[EXERCISE DIRECTIONS] Give back every entry in full, exactly as it reads.

[[ DATA SHOWN, beginning ]]

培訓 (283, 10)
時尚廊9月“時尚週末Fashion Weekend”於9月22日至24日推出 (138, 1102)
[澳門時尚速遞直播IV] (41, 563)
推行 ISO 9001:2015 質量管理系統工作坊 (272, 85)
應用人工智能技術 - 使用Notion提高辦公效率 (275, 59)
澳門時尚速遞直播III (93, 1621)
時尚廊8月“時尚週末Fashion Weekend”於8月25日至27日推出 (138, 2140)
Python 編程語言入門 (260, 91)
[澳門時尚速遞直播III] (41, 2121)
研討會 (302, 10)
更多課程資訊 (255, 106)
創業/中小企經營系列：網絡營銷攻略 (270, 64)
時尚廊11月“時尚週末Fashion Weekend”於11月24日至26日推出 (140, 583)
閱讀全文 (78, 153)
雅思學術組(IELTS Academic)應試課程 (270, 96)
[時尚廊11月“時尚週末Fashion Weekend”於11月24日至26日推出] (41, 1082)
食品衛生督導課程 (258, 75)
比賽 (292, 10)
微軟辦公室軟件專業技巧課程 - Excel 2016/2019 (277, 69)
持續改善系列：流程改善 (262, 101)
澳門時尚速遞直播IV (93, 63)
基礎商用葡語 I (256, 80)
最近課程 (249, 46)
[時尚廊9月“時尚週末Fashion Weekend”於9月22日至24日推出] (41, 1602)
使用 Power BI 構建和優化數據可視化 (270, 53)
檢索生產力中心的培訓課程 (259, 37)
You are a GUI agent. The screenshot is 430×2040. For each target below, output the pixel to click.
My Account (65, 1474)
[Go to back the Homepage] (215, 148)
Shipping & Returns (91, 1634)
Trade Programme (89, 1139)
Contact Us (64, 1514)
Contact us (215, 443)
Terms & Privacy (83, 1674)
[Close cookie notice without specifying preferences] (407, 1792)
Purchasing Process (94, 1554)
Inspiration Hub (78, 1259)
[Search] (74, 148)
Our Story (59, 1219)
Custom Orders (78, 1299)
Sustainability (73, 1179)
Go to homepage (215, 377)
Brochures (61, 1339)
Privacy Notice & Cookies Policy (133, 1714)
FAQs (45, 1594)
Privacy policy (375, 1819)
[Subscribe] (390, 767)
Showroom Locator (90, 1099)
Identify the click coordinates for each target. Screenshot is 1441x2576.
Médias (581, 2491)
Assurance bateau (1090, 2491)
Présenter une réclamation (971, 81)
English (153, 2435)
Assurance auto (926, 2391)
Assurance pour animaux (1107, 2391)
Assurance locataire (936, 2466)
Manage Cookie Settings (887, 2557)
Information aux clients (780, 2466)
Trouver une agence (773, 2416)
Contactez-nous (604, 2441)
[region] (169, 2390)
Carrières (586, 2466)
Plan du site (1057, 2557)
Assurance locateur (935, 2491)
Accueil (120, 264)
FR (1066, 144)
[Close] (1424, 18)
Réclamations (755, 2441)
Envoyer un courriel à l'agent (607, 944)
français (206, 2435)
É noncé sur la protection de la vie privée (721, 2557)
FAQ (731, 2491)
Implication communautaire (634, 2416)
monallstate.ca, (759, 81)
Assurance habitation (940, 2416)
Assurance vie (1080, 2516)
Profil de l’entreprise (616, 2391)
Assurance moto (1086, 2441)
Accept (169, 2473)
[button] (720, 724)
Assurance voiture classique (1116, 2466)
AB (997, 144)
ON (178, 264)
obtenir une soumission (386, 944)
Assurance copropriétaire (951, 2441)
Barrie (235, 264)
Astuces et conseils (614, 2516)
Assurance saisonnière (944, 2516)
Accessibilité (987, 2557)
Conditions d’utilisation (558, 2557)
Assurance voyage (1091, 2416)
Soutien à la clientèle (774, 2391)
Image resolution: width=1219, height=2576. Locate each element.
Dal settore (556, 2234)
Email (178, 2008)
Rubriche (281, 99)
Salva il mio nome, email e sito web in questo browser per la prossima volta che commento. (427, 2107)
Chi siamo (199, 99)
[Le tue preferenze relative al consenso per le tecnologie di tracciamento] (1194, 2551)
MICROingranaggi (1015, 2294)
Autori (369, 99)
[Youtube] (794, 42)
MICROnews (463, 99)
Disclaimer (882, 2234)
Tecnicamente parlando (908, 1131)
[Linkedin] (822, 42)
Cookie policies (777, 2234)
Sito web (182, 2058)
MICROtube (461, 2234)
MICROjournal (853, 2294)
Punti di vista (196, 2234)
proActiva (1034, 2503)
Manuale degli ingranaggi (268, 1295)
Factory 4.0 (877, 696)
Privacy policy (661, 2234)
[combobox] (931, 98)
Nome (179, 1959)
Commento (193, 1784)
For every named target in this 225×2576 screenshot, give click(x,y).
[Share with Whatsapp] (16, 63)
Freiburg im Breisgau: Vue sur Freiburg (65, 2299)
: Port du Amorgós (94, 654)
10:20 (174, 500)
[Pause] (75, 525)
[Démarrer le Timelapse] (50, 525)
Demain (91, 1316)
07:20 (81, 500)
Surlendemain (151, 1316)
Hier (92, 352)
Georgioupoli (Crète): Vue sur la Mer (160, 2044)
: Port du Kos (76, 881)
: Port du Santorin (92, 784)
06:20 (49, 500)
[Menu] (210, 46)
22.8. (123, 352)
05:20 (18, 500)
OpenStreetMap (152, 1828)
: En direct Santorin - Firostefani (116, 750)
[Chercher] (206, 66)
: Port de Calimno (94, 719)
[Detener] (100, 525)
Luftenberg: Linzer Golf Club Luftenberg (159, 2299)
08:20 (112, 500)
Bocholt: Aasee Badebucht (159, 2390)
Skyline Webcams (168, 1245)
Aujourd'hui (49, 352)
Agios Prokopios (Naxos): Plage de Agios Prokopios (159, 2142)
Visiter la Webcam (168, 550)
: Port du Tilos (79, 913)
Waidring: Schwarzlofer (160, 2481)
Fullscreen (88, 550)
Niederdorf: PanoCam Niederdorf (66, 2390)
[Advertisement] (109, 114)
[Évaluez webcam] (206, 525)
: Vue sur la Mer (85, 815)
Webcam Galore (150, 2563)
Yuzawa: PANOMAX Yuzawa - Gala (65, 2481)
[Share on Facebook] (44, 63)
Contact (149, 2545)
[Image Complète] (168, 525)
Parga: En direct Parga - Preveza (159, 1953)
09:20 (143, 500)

[[ DATA SHOWN, end ]]

[ANSWER TO THE EXERCISE]
培訓 (283, 10)
時尚廊9月“時尚週末Fashion Weekend”於9月22日至24日推出 (138, 1102)
[澳門時尚速遞直播IV] (41, 563)
推行 ISO 9001:2015 質量管理系統工作坊 (272, 85)
應用人工智能技術 - 使用Notion提高辦公效率 (275, 59)
澳門時尚速遞直播III (93, 1621)
時尚廊8月“時尚週末Fashion Weekend”於8月25日至27日推出 (138, 2140)
Python 編程語言入門 (260, 91)
[澳門時尚速遞直播III] (41, 2121)
研討會 (302, 10)
更多課程資訊 (255, 106)
創業/中小企經營系列：網絡營銷攻略 (270, 64)
時尚廊11月“時尚週末Fashion Weekend”於11月24日至26日推出 (140, 583)
閱讀全文 (78, 153)
雅思學術組(IELTS Academic)應試課程 (270, 96)
[時尚廊11月“時尚週末Fashion Weekend”於11月24日至26日推出] (41, 1082)
食品衛生督導課程 (258, 75)
比賽 (292, 10)
微軟辦公室軟件專業技巧課程 - Excel 2016/2019 (277, 69)
持續改善系列：流程改善 (262, 101)
澳門時尚速遞直播IV (93, 63)
基礎商用葡語 I (256, 80)
最近課程 (249, 46)
[時尚廊9月“時尚週末Fashion Weekend”於9月22日至24日推出] (41, 1602)
使用 Power BI 構建和優化數據可視化 (270, 53)
檢索生產力中心的培訓課程 (259, 37)
You are a GUI agent. The screenshot is 430×2040. For each target below, output the pixel to click.
My Account (65, 1474)
[Go to back the Homepage] (215, 148)
Shipping & Returns (91, 1634)
Trade Programme (89, 1139)
Contact Us (64, 1514)
Contact us (215, 443)
Terms & Privacy (83, 1674)
[Close cookie notice without specifying preferences] (407, 1792)
Purchasing Process (94, 1554)
Inspiration Hub (78, 1259)
[Search] (74, 148)
Our Story (59, 1219)
Custom Orders (78, 1299)
Sustainability (73, 1179)
Go to homepage (215, 377)
Brochures (61, 1339)
Privacy Notice & Cookies Policy (133, 1714)
FAQs (45, 1594)
Privacy policy (375, 1819)
[Subscribe] (390, 767)
Showroom Locator (90, 1099)
Identify the click coordinates for each target. Screenshot is 1441x2576.
Médias (581, 2491)
Assurance bateau (1090, 2491)
Présenter une réclamation (971, 81)
English (153, 2435)
Assurance auto (926, 2391)
Assurance pour animaux (1107, 2391)
Assurance locataire (936, 2466)
Manage Cookie Settings (887, 2557)
Information aux clients (780, 2466)
Trouver une agence (773, 2416)
Contactez-nous (604, 2441)
[region] (169, 2390)
Carrières (586, 2466)
Plan du site (1057, 2557)
Assurance locateur (935, 2491)
Accueil (120, 264)
FR (1066, 144)
[Close] (1424, 18)
Réclamations (755, 2441)
Envoyer un courriel à l'agent (607, 944)
français (206, 2435)
É noncé sur la protection de la vie privée (721, 2557)
FAQ (731, 2491)
Implication communautaire (634, 2416)
monallstate.ca, (759, 81)
Assurance habitation (940, 2416)
Assurance vie (1080, 2516)
Profil de l’entreprise (616, 2391)
Assurance moto (1086, 2441)
Accept (169, 2473)
[button] (720, 724)
Assurance voiture classique (1116, 2466)
AB (997, 144)
ON (178, 264)
obtenir une soumission (386, 944)
Assurance copropriétaire (951, 2441)
Barrie (235, 264)
Astuces et conseils (614, 2516)
Assurance saisonnière (944, 2516)
Accessibilité (987, 2557)
Conditions d’utilisation (558, 2557)
Assurance voyage (1091, 2416)
Soutien à la clientèle (774, 2391)
Image resolution: width=1219, height=2576. Locate each element.
Dal settore (556, 2234)
Email (178, 2008)
Rubriche (281, 99)
Salva il mio nome, email e sito web in questo browser per la prossima volta che commento. (427, 2107)
Chi siamo (199, 99)
[Le tue preferenze relative al consenso per le tecnologie di tracciamento] (1194, 2551)
MICROingranaggi (1015, 2294)
Autori (369, 99)
[Youtube] (794, 42)
MICROnews (463, 99)
Disclaimer (882, 2234)
Tecnicamente parlando (908, 1131)
[Linkedin] (822, 42)
Cookie policies (777, 2234)
Sito web (182, 2058)
MICROtube (461, 2234)
MICROjournal (853, 2294)
Punti di vista (196, 2234)
proActiva (1034, 2503)
Manuale degli ingranaggi (268, 1295)
Factory 4.0 (877, 696)
Privacy policy (661, 2234)
[combobox] (931, 98)
Nome (179, 1959)
Commento (193, 1784)
For every named target in this 225×2576 screenshot, give click(x,y).
[Share with Whatsapp] (16, 63)
Freiburg im Breisgau: Vue sur Freiburg (65, 2299)
: Port du Amorgós (94, 654)
10:20 (174, 500)
[Pause] (75, 525)
[Démarrer le Timelapse] (50, 525)
Demain (91, 1316)
07:20 (81, 500)
Surlendemain (151, 1316)
Hier (92, 352)
Georgioupoli (Crète): Vue sur la Mer (160, 2044)
: Port du Kos (76, 881)
: Port du Santorin (92, 784)
06:20 (49, 500)
[Menu] (210, 46)
22.8. (123, 352)
05:20 (18, 500)
OpenStreetMap (152, 1828)
: En direct Santorin - Firostefani (116, 750)
[Chercher] (206, 66)
: Port de Calimno (94, 719)
[Detener] (100, 525)
Luftenberg: Linzer Golf Club Luftenberg (159, 2299)
08:20 (112, 500)
Bocholt: Aasee Badebucht (159, 2390)
Skyline Webcams (168, 1245)
Aujourd'hui (49, 352)
Agios Prokopios (Naxos): Plage de Agios Prokopios (159, 2142)
Visiter la Webcam (168, 550)
: Port du Tilos (79, 913)
Waidring: Schwarzlofer (160, 2481)
Fullscreen (88, 550)
Niederdorf: PanoCam Niederdorf (66, 2390)
[Advertisement] (109, 114)
[Évaluez webcam] (206, 525)
: Vue sur la Mer (85, 815)
Webcam Galore (150, 2563)
Yuzawa: PANOMAX Yuzawa - Gala (65, 2481)
[Share on Facebook] (44, 63)
Contact (149, 2545)
[Image Complète] (168, 525)
Parga: En direct Parga - Preveza (159, 1953)
09:20 (143, 500)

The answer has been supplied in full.